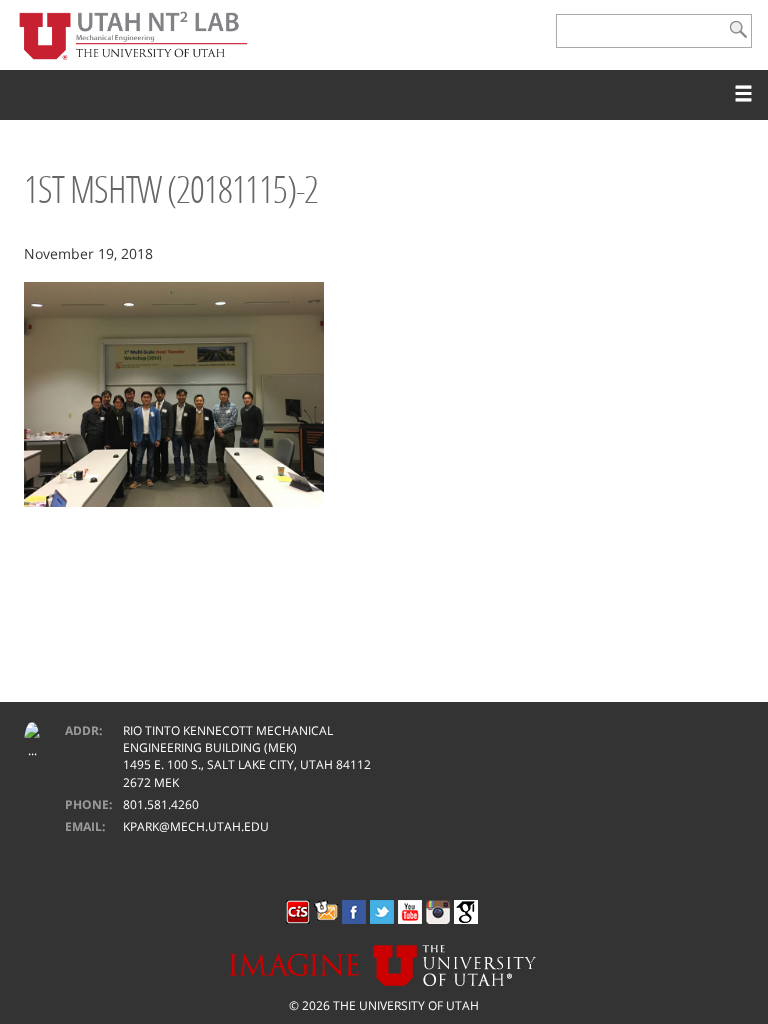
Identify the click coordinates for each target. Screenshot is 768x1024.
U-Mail (326, 912)
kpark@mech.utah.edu (196, 826)
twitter (382, 912)
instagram (438, 912)
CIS (298, 912)
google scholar (466, 912)
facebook (354, 912)
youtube (410, 912)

##########

— What to work on —
Transcribe all the data word for word; the images stay out.

— Task response —
Identify the click coordinates for each target. Screenshot is 768x1024.
U-Mail (326, 912)
kpark@mech.utah.edu (196, 826)
twitter (382, 912)
instagram (438, 912)
CIS (298, 912)
google scholar (466, 912)
facebook (354, 912)
youtube (410, 912)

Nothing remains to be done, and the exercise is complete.